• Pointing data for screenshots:
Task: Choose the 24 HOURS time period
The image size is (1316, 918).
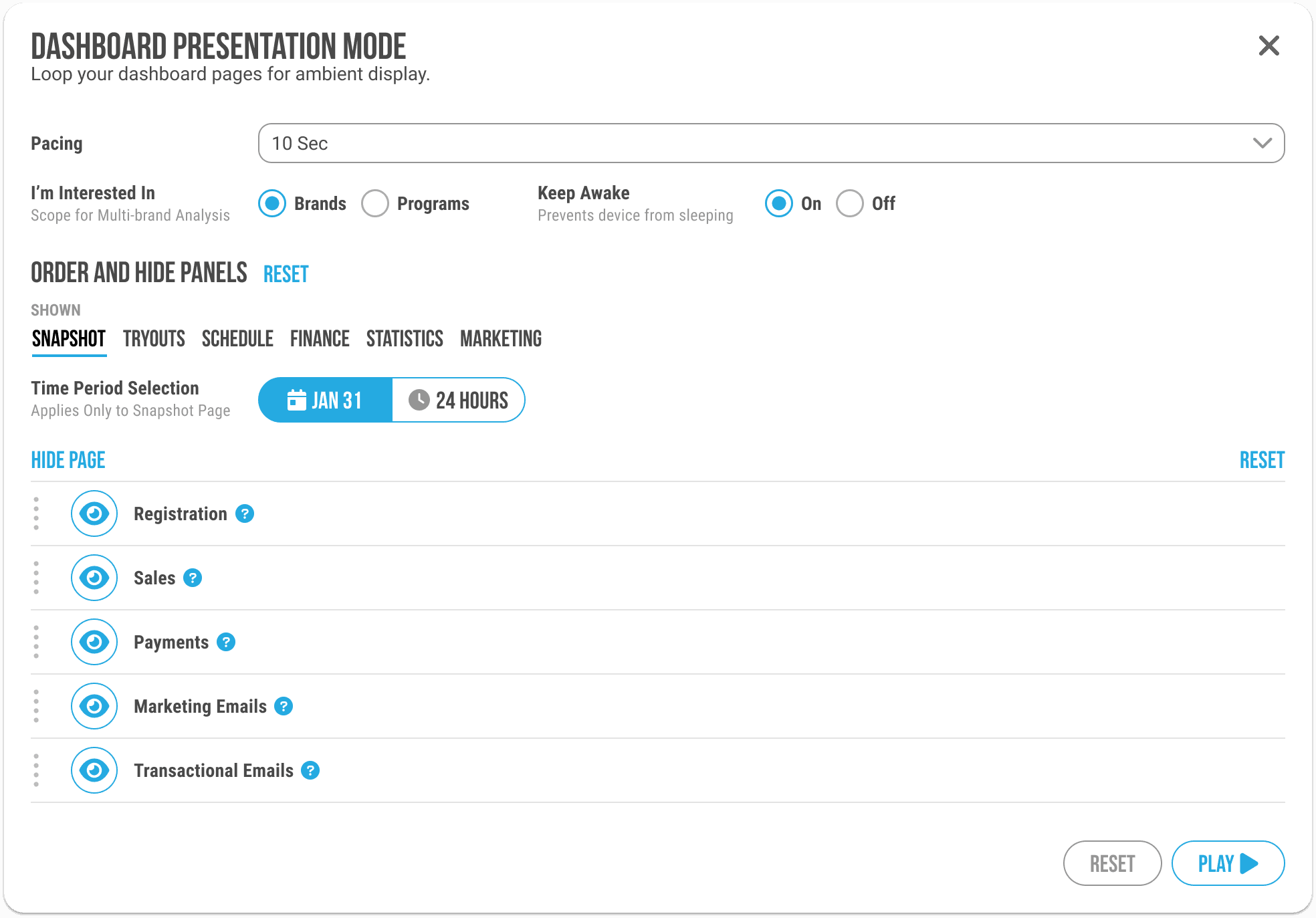Action: 459,400
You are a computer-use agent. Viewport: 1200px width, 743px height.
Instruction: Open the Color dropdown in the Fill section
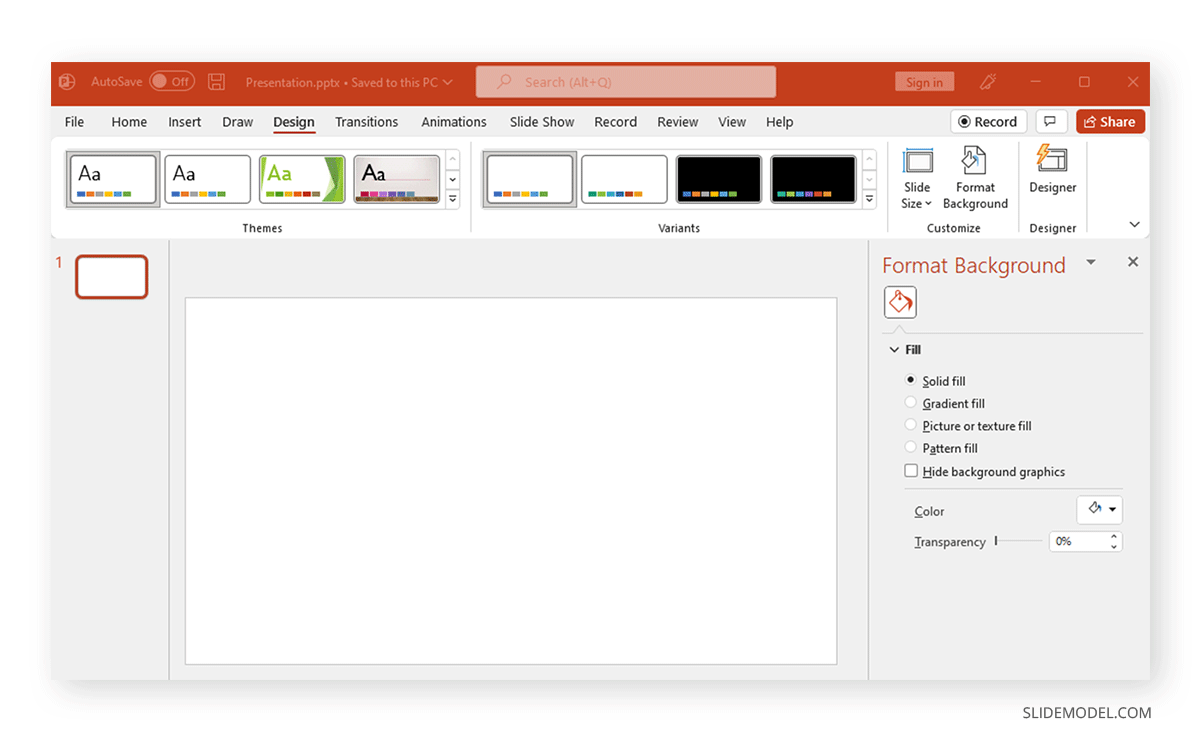point(1099,509)
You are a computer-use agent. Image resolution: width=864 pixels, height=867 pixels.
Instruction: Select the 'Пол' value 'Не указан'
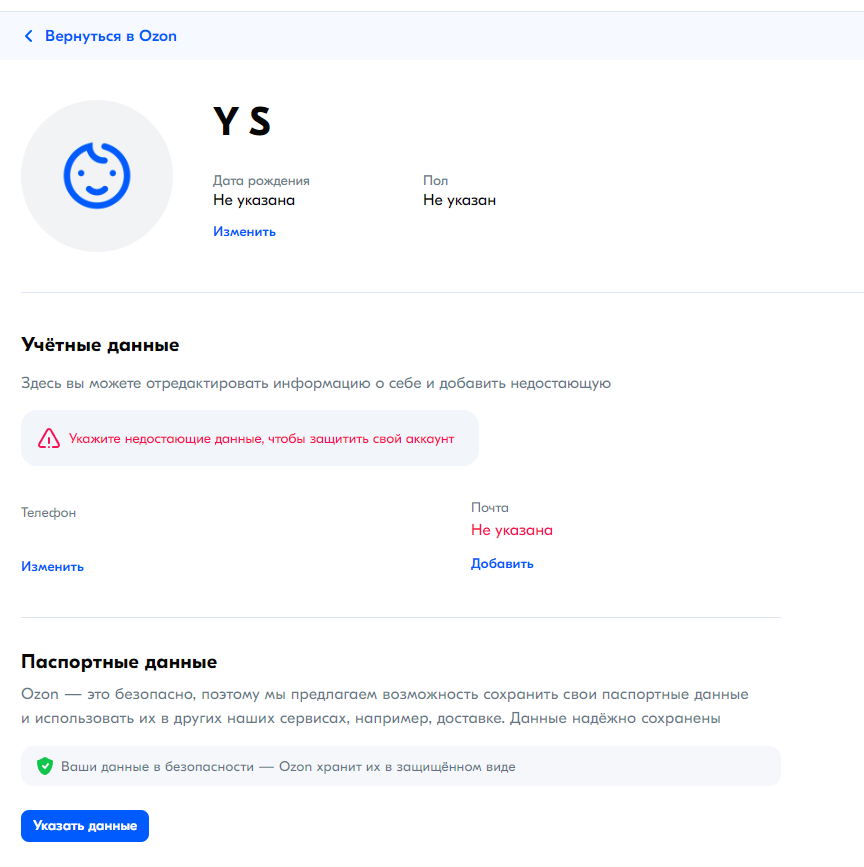click(459, 200)
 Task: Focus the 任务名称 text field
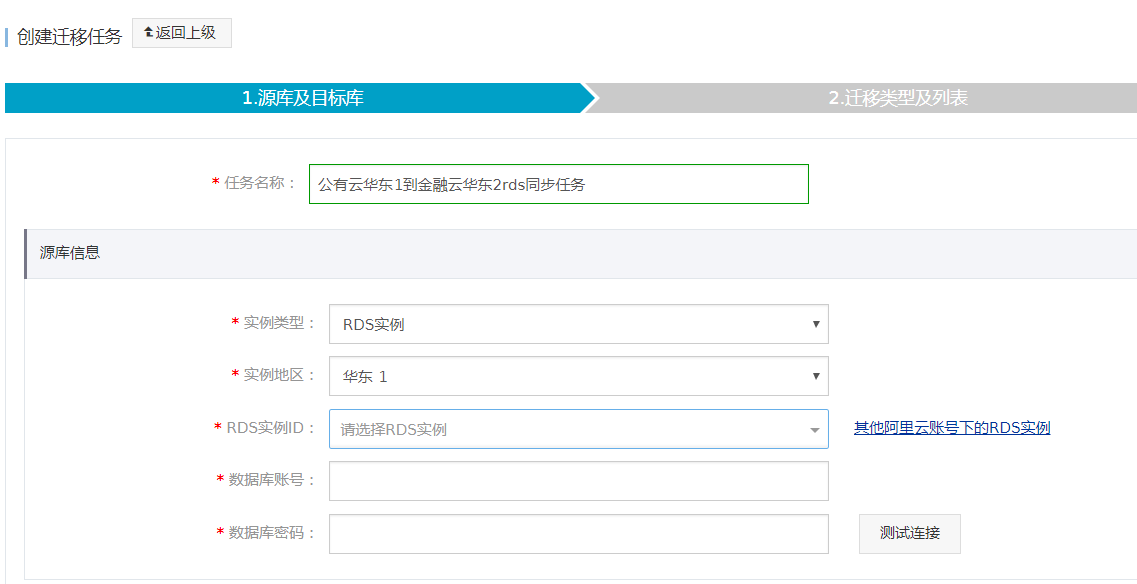point(558,184)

• Your instructions:
Rewrite the records with "Instruction" changed to "Command" wherever it occurs, keeping everything else the same. Leave out the pictures.

• Answer to the exercise:
Task: Choose the 24 HOURS time period
The image size is (1316, 918).
Action: 459,400
You are a computer-use agent. Viewport: 1200px width, 743px height.
Command: Open the Color dropdown in the Fill section
point(1099,509)
You are a computer-use agent. Image resolution: width=864 pixels, height=867 pixels.
Command: Select the 'Пол' value 'Не указан'
click(459, 200)
 Task: Focus the 任务名称 text field
point(558,184)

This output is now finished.